# Exercise description
Exactly as they appear, write the lines from the one containing "Given: Click the pencil icon beside 重新命名" to the final line of the entries, leaving pictures out.
Top of Excerpted records
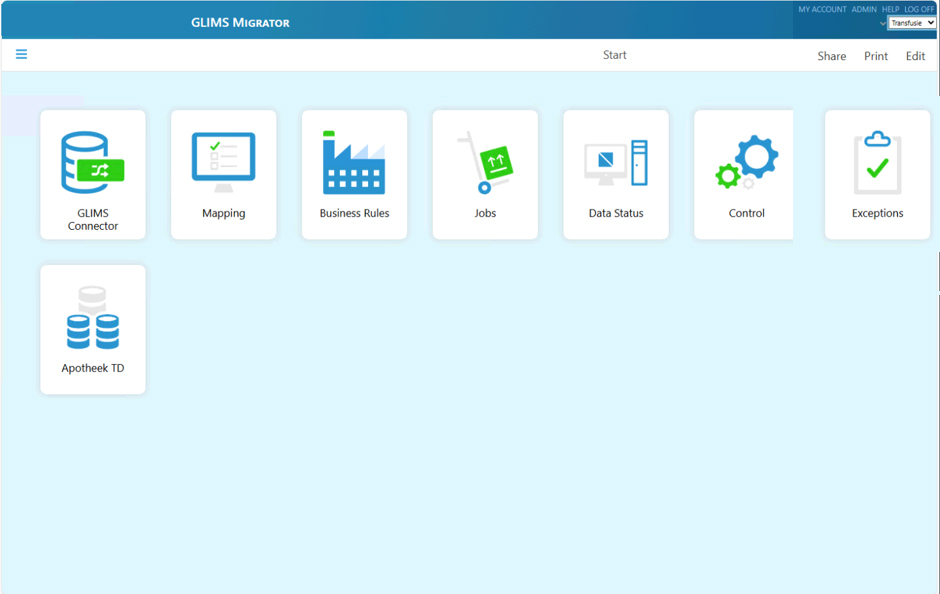Toggle the hamburger navigation menu
Screen dimensions: 940x594
[21, 54]
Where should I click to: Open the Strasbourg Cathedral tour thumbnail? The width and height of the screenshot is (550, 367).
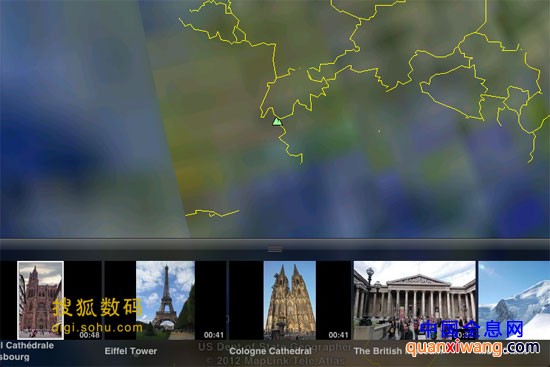tap(41, 300)
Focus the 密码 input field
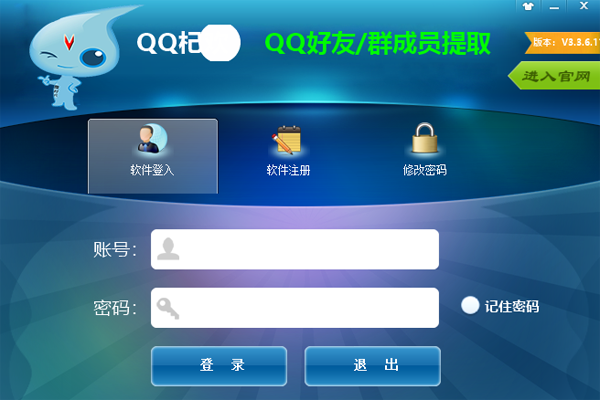Viewport: 600px width, 400px height. click(295, 308)
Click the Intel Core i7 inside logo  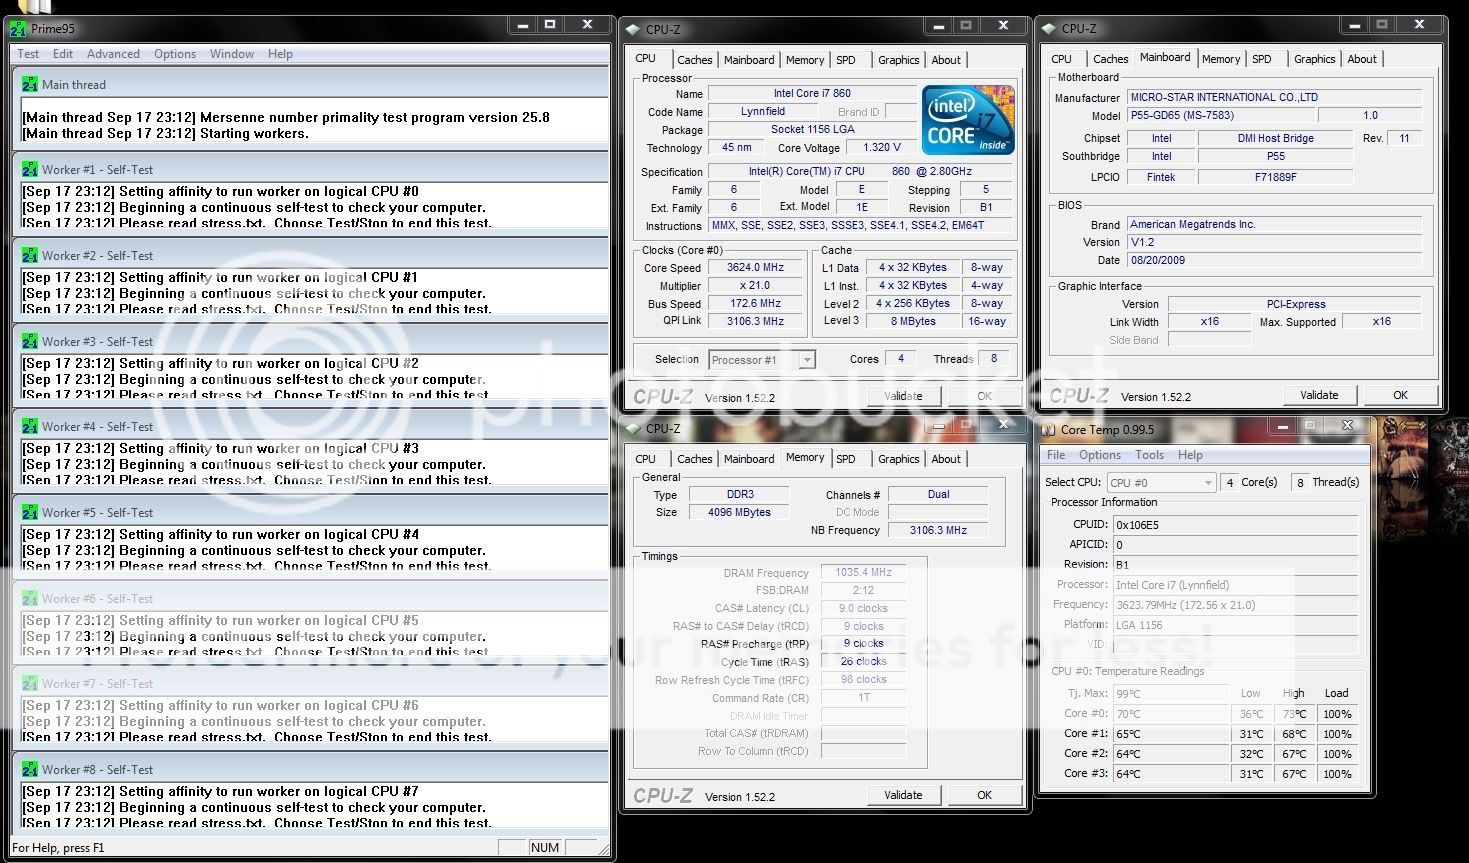point(968,120)
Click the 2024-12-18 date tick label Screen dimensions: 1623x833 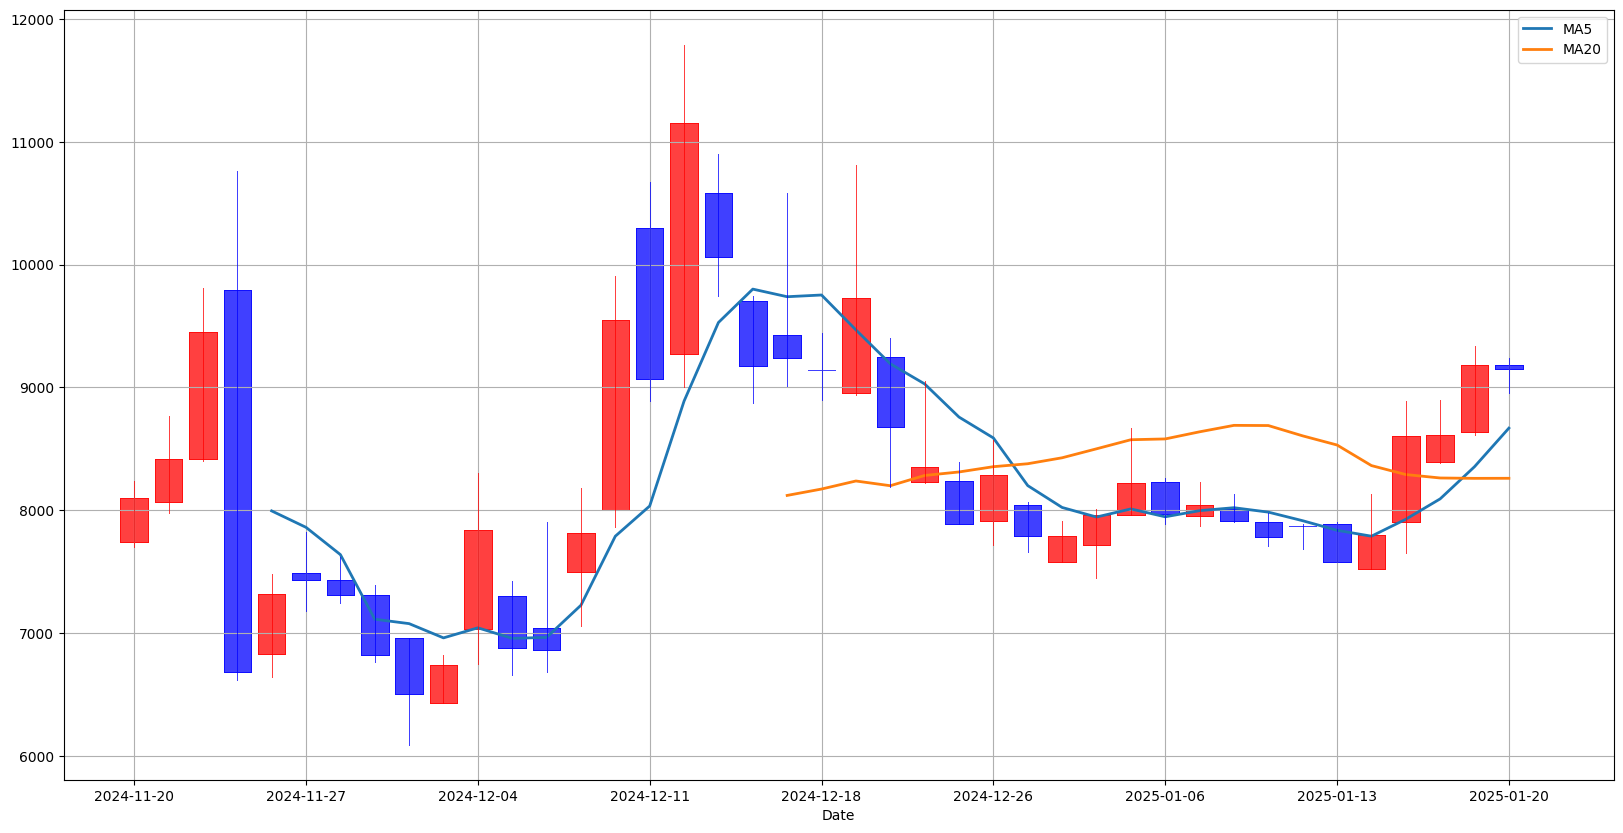click(x=821, y=796)
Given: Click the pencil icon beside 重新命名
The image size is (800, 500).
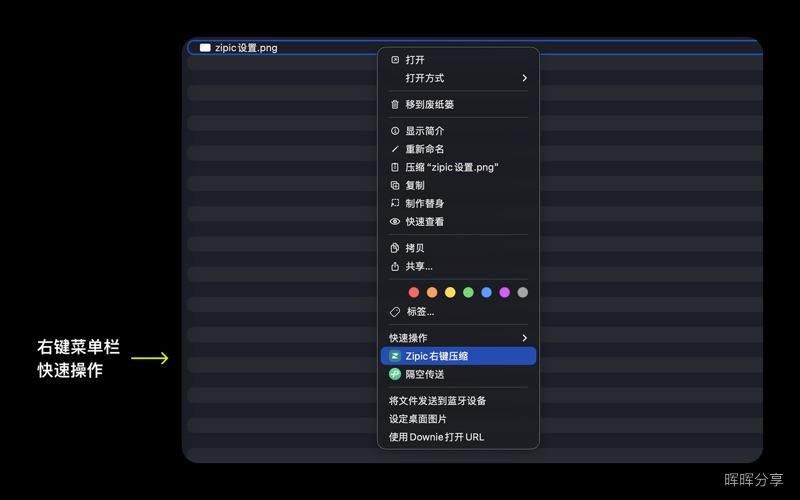Looking at the screenshot, I should click(395, 149).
Bottom of Excerpted records
# Response to this exercise
Given: Click the pencil icon beside 重新命名
The image size is (800, 500).
Looking at the screenshot, I should click(395, 149).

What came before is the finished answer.